Ветки больно захлестали по лицу, цеплялись за одежду, ноги сразу глубоко увязли в грязи. Шофёр продирался следом за Ивановым, что-то бормоча. Почва под их ногами колыхнулась, вдруг вспучиваясь лохматым бугром, он потянулся вверх, обретая очертания дерева. Шевелящиеся, как удавы, показались корни и сразу же ушли в землю: дерево устраивалось поудобнее…
Иванова и шофёра далеко отбросило друг от друга. Поднявшись, Иванов окликнул парня. Тот лежал в кустах, скорчившись и закрыв голову руками.
— Держись! — Он помог ему подняться. — Нужно идти.

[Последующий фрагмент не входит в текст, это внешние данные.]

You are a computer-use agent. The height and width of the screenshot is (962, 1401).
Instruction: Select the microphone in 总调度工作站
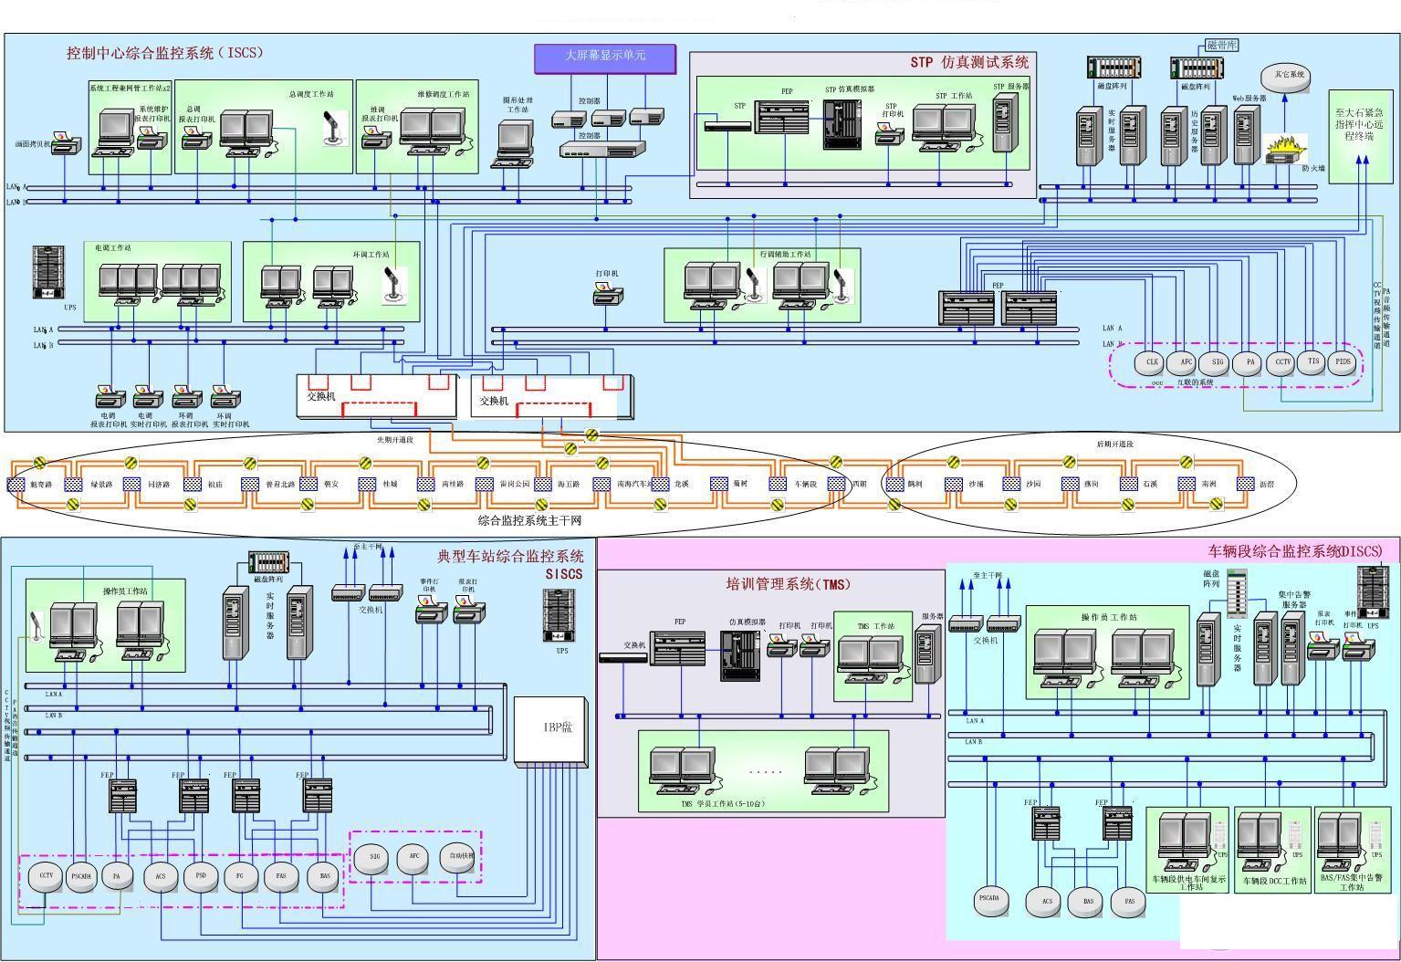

Они опять пошли, стараясь учащать шаги. Иванову тревожно думалось о жене и Наташке, о жителях посёлка. Что с ними? Он не сомневался, что в посёлке происходит то же, что и здесь, непонятное и страшное, и нужно очень спешить. Кожу лица стянуло подсыхающей кровью, в голове пульсировала боль, подташнивало, а во рту была солёная сухость. Он быстро устал, приостановился и поймал губами ветку, напитанную влагой. Рот освежила душистая горечь черёмухового дерева.
Глаза привыкли к темноте, в ней проступил светлый ствол берёзы, и он привалился к нему спиной. Шофёр же испуганно отшатнулся, потом осторожно провёл ладонью по коре.
— Надо же, как настоящая! Откуда это?
…Откуда это? Наверное, такое чудо сродни возникающей из мёртвого праха прошлогодних листьев нежной белизне ландышей, сродни виноградной лозе, рождающей на каменистой, иссушенной солнцем почве сладость сочных ягод, сродни всем земным плодам, старательно вобравшим в себя солнечные соки, чтобы подарить людям…
— Землетрясение не землетрясение! — сказал шофёр. — Вот раз в нашей воинской части…
Он прислонился плечом к Иванову: ему нужно было сейчас ощущать рядом человека и говорить — всё равно о чём, лишь бы не было так жутко.
Гул затихал, «звери» успокаивались в берлогах. Нет, они выбрались из берлог, из небытия, на которое их безжалостно обрекли люди. Остались только звон дождевых капель и глухой перестук земли, осыпающейся с веток.